Dans la suite de la chanson, ce n’est plus le petit Steven qui s’exprime, mais l’adulte fracassé qu’il a réussi à devenir tant bien que mal, et qui s’efforce de faire vivre la petite flamme d’amour qui a survécu en lui, même à l’intention de cette mère qui n’a pas su le défendre et qui, encore aujourd’hui, reste un mystère pour lui. « XO, mom » , chante-t-il d’une voix faible et timide. C’est l’équivalent du « Hugs and kisses mum » ou du « Bisous maman » que l’on écrit à la fin d’une lettre, et comme Elliott avait le coeur large, il lui arrivait même en concert de remplacer ces mots par « I love you, mom » .

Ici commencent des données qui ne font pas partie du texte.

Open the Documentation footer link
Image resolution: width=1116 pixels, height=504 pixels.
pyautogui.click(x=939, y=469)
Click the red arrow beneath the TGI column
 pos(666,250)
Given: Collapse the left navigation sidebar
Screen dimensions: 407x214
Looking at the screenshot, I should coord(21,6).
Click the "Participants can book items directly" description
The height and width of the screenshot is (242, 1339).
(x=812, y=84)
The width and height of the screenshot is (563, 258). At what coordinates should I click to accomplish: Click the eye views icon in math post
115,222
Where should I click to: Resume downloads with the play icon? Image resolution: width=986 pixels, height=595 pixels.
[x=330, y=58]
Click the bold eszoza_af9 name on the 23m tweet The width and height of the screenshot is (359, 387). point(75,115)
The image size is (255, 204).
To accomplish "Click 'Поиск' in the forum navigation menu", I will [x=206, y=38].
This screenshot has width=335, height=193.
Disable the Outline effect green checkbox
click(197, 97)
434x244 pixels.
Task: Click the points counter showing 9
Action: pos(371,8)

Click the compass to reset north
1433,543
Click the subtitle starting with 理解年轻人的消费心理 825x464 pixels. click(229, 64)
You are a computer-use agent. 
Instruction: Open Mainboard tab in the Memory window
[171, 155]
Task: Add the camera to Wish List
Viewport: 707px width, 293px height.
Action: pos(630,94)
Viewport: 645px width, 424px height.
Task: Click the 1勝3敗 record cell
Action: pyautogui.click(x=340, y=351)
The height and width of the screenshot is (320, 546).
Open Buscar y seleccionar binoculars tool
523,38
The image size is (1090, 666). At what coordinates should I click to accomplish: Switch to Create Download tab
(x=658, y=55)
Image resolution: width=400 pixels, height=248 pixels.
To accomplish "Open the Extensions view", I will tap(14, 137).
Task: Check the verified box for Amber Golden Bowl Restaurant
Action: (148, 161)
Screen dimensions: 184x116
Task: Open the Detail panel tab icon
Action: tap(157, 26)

Au-delà du texte, le caractère déchirant de ce morceau tient aussi à la musique, une valse à la fois mécanique et sensible, douce et nerveuse, et qui transpire la douleur. C’est une chanson traumatisante et bouleversante pour la fragilité qui s’en dégage. Je crois vraiment qu’il faut être sociopathe pour ne pas ressentir d’empathie pour le petit Steven qui se cache derrière la voix d’Elliott.
Devenu adulte, Elliott Smith a tenté de se sauver grâce à la musique. Les chansons qu’il a composées laissent voir le meilleur et le plus courageux de ce que peut un être humain: en dépit des traumatismes subis, parvenir à être léger et sensible, fin et subtil, doux et paisible avec autrui.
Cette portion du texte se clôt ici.